对开发商李强的诟病和仇恨也是众多死难者家属事后的正常反应,李强据说已经被当地公安局控制起来了,很多人以神秘的语气告诉记者,李强跟前任县领导的弟弟的关系非凡,后者还可能与他合伙投资了这座楼房,所以他才能够在滑坡地段取得房产经营权。但是这一说法因为带有强烈的民间色彩,无法确证,直到记者独家采访了跟李强几乎同时开发该地段房产的另一位开发商王永华,问题才变得相对清晰。

仙女路在1995年前还是一片荒地,基本上没有房产,1996年开始修路,开发的步伐从此开始。

王永华跟李强不同的是他个人资本比较雄厚,经营了10年武隆邮电招待所后,他计划投资上百万,再建设一个建材城,外加一个别墅式宾馆,用来接待客户。他看中了后来滑坡的那块山脉的天然优势,有水有林,风景不错。另一个原因是1995年前后武隆想发展西段,而西段剩余的地带就是仙女路上乌江大桥以西的地段,也就是后来垮掉楼所在的一片狭长地带。当时为开发这一地段设立的“西段管理委员会”鼓励当地开发商参与,并给予了相当诱人的优惠条件。但是很多人并不看好这个地段,主要是因为山坡离现有公路太近,开发起来投入成本会很高。王永华、李强和另一位开发商在几乎没有竞争伙伴的情况下取得了那一地段三栋楼房的开发权,他们获得的优惠条件是:征地费只付1/2到1/3,建房配套费全免,国土资源费除了交部分给征地农民外,也没有多少,光是王永华获得的减免费用,就达到了20万元左右,所以对他们还是很有吸引力的。

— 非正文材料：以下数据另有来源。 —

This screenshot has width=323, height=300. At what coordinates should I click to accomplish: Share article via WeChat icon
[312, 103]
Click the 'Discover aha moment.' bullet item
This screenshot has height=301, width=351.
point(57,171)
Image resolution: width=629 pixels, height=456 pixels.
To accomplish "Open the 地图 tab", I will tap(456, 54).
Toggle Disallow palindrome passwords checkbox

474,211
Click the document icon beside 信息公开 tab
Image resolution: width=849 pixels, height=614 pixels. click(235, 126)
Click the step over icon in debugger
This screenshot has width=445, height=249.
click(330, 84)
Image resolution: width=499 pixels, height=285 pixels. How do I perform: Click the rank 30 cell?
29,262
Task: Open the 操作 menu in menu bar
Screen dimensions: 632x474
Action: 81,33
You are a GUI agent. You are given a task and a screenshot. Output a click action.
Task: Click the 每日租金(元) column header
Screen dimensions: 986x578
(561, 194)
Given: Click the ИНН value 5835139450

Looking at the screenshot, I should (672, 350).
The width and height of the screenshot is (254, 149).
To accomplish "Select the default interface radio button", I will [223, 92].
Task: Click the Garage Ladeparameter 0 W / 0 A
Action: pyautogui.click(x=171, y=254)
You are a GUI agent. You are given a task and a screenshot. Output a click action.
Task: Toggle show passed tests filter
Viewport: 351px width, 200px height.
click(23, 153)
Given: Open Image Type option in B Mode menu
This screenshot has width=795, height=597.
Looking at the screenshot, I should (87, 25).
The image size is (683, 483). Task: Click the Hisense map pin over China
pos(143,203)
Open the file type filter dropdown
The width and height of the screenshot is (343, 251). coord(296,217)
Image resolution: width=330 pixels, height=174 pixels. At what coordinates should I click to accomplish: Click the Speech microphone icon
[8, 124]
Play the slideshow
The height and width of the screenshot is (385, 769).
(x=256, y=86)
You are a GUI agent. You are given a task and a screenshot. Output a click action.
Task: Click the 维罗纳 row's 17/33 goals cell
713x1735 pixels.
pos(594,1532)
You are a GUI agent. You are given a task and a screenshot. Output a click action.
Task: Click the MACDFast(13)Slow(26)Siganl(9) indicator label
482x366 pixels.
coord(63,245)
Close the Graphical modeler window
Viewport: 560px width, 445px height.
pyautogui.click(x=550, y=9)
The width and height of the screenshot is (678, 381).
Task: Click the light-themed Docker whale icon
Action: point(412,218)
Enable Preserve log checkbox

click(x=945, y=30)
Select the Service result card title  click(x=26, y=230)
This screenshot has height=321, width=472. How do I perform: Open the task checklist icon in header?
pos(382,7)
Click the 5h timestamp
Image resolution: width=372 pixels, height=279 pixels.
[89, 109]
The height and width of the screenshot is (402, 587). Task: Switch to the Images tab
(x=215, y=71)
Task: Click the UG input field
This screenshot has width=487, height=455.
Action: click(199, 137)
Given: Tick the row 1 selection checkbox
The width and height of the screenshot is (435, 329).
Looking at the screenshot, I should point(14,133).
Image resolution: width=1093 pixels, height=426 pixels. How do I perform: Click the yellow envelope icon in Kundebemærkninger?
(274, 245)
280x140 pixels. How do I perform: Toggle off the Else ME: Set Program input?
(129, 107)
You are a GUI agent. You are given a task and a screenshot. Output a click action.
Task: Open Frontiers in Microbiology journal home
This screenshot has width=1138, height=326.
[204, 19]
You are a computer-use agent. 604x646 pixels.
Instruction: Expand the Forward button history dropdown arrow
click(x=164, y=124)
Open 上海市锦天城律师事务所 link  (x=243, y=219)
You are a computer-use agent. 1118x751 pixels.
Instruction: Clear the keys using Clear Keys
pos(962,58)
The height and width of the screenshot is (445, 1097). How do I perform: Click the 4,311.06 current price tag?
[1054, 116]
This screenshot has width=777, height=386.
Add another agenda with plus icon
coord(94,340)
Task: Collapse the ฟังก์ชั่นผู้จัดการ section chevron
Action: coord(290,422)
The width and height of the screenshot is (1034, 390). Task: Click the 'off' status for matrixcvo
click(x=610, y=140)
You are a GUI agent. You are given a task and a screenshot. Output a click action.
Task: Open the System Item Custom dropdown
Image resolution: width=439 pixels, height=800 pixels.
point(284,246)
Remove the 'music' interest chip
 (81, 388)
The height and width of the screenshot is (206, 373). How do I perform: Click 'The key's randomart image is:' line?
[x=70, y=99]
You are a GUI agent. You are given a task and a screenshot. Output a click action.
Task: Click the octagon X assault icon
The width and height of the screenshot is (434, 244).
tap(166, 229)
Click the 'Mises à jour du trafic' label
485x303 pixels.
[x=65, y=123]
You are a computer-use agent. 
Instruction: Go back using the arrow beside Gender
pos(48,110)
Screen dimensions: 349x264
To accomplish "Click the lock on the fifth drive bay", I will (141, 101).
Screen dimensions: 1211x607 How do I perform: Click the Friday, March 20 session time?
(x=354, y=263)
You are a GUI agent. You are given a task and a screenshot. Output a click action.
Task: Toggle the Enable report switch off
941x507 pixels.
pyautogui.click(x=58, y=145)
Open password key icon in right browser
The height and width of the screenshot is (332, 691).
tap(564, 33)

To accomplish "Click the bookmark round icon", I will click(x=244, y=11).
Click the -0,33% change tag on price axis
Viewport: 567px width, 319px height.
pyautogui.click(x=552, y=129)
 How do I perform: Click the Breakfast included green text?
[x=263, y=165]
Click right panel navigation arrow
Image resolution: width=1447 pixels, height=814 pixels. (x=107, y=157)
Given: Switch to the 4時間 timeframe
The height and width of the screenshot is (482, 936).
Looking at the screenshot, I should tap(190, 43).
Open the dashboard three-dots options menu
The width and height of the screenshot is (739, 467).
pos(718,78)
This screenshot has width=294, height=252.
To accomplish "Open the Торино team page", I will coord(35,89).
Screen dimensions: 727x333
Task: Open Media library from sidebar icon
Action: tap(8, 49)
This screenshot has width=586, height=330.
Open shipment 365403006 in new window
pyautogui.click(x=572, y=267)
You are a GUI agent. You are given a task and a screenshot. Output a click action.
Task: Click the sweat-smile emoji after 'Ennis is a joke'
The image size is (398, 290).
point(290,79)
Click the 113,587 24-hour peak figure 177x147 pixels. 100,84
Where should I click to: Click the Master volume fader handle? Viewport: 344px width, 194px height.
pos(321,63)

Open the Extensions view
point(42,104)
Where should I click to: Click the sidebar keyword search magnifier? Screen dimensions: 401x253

“我当时本来不想在武隆搞,想到南川、涪陵或者重庆搞,当时想拣便宜,怪谁也没用。”灾难发生后,王永华的地产被收回,他的经济损失在所有人中最为巨大。

李强是武隆山区农民,到县城后原是包工头,做生意时间不长,他开发这片房地产的资金基本上是东拼西凑外加贷款来的,所以他可能急于赶紧建成房子售出让资金回笼。

他开山最初的方式就是用放炮,放炮十天左右后,武隆县建委出面干涉,因为这是危险地段,放炮可能会导致山体松弛破碎,于是他们才开始用人工开。李强用了60个劳力,日夜加班,为了提高工效,他没有修造钢筋水泥的护壁,只做了片石挡墙,并且是一边起房一边修挡墙。有一次工人抬着挡墙用的石块没抬稳当,石头从上边滑下来,把刚刚起了两层的屋顶砸了个洞。附近居民都知道此事。垮楼事发后,以讹传讹,就演绎成当时已经出现山坡岩石坠落迹象。

买方与卖方

王永华说,他曾听武隆郊区两位80岁以上的老人说过关于这座山的历史。20年代,这里曾有一家私人建造的煤矿场,场主为了从地下运出煤块方便,就在后来滑坡上方离山崖边沿约七八十米左右,挖了一条长度未知的深达二三十米的沟。那两位老人当年年幼,曾跑到沟里玩儿被工头打过,所以记忆清晰。这条沟在解放后被当地农民填平种上了东西,所以渐渐被人遗忘,但是沟底长期积水渗水,导致了内部岩层浸泡在泥水中,容易破碎,滑坡当晚王永华看到的泥水就是这个原因。

李强为开发这栋楼花了约70万元,王永华连同别墅已经投入了180万元。李强开出的房产价格在当地算是便宜的,每平方米仅300元出头,同等质量商品房在当地的房价是每平方米400元左右,所以房子卖得还不错,1999年底完工后,2001年春节过后入住率就高达70%到80%。这一方面跟他想早点将房子出售有关,另一方面也跟他的投资成本有关,结果当然是在价格上极大诱惑了买房的居民,他们无法意识到危险,因为危险未曾暴露过。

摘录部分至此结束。